For many CIOs, the two risks cannot be separated. “Interest rate risk will only become an issue if inflation risk rises sharply,” says Stefan Dunatov, CIO of the UK’s Coal Pension Trustees Investment. “This can happen in two ways. Either inflation rises sharply and central banks are forced to raise rates, or the bond market anticipates inflation is likely to rise sharply and forces rates at the very short end higher. Either way, you can’t have rate risk without inflation risk.”
For the UK’s pension lifeboat fund—the Pension Protection Fund (PPF)—fast-rising rates are the biggest problem.
According to CIO Barry Kenneth, if the fund has hedged effectively, it is essentially left with a cash-based benchmark. With the PPF’s high proportion of global bonds, credit, and other debt, rising rates potentially spark a duration problem.
A different perspective comes from America. Frank Ahimaz, CIO of the Museum of Modern Art in New York, says he’d be very surprised if investors were concerned about inflation over interest rates—but that a rising-rates market should worry investors, particularly if they’re investing in emerging markets. “We tackled our developed interest rate exposure by moving all our securities to floating rate notes,” he says. “Our gut feeling is it will be 12 to 18 months before the Fed does anything to rates, and then it will be little by little.” Ahimaz has no exposure to emerging market securities, but fears for those who do. “Let’s say you have some exposure to Turkey, where they’ve seen a 500 basis points increase to rates overnight. I can only imagine what impact that would have,” he says.

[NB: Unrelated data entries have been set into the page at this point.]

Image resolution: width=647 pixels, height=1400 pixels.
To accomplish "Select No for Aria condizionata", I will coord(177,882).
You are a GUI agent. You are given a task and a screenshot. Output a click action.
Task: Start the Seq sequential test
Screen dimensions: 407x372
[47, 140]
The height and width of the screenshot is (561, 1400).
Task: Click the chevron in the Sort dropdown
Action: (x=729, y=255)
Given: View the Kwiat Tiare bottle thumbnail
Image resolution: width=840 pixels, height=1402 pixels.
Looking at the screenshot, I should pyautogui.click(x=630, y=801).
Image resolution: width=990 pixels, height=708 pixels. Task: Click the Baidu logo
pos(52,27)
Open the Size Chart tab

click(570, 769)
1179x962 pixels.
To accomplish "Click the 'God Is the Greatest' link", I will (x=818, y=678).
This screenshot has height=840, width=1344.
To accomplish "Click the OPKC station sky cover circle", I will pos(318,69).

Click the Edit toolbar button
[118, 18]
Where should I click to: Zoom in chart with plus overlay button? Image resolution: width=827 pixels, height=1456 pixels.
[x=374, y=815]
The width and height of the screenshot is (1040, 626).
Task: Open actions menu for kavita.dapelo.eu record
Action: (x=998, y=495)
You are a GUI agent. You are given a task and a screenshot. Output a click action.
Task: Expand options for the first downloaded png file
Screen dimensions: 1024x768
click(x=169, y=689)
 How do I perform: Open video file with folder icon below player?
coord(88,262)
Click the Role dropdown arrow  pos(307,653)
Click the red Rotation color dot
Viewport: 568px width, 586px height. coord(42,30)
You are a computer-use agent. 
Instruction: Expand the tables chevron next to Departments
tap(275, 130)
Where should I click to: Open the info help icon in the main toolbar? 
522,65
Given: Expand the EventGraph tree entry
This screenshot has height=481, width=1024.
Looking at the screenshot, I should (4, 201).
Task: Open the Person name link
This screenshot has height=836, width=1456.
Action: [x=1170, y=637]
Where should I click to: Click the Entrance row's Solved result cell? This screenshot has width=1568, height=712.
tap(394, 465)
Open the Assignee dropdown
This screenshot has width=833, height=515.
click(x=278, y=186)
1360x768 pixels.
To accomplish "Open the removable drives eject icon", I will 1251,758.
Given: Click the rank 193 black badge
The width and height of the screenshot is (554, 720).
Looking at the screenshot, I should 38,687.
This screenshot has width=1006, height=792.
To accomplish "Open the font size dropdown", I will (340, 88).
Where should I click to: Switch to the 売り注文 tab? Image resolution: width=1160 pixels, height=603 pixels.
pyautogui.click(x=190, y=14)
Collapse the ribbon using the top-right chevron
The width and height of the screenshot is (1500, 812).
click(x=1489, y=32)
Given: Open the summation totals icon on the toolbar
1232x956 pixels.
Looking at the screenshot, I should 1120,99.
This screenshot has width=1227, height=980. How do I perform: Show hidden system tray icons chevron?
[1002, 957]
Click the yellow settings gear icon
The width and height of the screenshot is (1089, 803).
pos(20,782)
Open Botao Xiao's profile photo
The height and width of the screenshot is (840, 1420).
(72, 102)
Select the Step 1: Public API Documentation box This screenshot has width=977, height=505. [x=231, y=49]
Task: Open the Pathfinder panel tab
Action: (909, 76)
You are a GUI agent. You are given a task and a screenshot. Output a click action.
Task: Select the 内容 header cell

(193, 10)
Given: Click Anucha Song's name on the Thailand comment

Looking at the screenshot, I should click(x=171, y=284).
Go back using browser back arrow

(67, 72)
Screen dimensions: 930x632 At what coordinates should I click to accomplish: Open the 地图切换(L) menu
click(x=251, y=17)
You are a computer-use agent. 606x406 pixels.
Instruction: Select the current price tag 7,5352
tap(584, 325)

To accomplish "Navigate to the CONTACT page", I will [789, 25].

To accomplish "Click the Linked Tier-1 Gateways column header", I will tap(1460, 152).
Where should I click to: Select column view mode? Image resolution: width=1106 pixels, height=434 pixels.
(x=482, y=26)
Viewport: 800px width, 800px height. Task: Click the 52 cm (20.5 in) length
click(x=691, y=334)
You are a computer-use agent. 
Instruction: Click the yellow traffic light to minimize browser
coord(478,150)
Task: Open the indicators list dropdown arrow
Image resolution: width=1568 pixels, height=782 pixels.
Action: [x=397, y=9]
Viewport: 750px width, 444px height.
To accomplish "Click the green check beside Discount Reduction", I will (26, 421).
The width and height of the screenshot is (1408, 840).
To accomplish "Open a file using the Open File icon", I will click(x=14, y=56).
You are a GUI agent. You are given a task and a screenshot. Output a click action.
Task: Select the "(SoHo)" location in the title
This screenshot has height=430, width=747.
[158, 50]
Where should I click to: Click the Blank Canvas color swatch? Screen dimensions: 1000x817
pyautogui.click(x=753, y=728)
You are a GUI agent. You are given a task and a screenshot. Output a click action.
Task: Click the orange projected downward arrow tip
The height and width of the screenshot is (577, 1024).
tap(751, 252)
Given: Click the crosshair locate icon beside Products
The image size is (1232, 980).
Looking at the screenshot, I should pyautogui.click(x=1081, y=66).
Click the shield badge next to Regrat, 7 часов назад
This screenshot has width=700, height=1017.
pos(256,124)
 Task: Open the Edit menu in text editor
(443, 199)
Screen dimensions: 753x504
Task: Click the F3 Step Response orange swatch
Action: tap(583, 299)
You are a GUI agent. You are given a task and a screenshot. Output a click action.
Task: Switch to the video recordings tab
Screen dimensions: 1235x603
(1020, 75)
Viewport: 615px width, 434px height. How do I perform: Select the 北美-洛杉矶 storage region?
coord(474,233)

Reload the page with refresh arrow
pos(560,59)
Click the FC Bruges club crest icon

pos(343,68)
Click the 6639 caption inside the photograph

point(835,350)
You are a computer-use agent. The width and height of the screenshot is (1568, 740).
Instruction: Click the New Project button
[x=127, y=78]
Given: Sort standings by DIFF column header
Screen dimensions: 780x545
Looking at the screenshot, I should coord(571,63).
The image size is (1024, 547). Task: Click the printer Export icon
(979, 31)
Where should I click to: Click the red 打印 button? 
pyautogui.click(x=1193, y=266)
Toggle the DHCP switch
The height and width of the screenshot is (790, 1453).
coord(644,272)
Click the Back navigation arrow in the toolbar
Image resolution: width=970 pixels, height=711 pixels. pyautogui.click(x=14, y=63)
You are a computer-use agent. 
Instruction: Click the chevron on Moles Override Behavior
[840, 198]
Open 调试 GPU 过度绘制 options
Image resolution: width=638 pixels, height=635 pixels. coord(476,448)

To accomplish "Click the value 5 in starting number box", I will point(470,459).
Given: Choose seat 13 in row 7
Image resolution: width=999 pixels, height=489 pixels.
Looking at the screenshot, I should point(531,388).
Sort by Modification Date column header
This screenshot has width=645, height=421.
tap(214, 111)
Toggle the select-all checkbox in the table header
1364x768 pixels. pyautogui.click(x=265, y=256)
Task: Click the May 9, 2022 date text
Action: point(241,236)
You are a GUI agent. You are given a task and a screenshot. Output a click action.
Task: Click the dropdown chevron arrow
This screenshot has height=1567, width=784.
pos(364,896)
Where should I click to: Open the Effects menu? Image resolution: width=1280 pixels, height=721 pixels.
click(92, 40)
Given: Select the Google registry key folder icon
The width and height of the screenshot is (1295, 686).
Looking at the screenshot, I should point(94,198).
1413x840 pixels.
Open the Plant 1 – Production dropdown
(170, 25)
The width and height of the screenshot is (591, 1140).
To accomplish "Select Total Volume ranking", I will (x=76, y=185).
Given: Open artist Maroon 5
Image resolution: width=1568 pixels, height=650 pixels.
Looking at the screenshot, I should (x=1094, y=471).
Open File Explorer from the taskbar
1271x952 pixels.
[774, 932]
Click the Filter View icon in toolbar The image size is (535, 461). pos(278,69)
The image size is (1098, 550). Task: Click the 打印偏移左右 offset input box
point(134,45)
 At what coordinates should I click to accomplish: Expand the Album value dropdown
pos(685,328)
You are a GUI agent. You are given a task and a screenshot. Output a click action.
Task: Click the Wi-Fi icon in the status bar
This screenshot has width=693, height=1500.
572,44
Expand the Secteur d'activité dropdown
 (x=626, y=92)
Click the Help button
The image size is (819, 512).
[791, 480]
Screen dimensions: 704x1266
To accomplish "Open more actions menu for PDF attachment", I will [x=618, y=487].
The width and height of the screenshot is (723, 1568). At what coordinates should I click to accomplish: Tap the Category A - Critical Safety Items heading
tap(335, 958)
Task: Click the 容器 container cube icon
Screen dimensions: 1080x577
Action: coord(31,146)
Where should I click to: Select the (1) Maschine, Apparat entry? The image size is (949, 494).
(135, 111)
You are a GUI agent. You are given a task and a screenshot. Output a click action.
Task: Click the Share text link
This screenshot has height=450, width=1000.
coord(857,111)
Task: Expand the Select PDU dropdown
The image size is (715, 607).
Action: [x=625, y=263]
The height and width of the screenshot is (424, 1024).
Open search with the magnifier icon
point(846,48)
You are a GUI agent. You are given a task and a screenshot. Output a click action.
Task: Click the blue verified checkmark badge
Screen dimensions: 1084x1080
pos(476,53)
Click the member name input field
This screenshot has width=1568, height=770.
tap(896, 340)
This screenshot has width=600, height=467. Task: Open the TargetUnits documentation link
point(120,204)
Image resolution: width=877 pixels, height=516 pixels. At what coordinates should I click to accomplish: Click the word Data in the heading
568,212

Deflation risk is also creeping up the agenda. Aviva pension CIO Ian McKinlay explains that he manages that risk by delta hedging as inflation expectations fall or the volatility of inflation rises. He also carries a reserve for deflation risk.
“The pricing of linkers suggests the market worries more about inflation than rates,” he adds.
He’s right: For many, inflation is the far scarier prospect. Centrica pension CIO Chetan Ghosh speaks for many pension funds when he highlights the added cost caused by inflation increases.
“If inflation is 10%, then we need to pay our pensioners 10% more,” he explains. “Interest rates and inflation expectations matter for the mark-to-market position, but as inflation also affects the benefit promise, we attach greater importance to our inflation risks.”
Pension funds that bought inflation hedges back in 2008 might be feeling the pain, given the low inflation environment we’ve endured for the past five years.
Low inflation levels have at least one benefit, however, in cheaper hedges. Yet the question remains: Should you buy insurance while it’s cheap, or ride it out for a couple more years?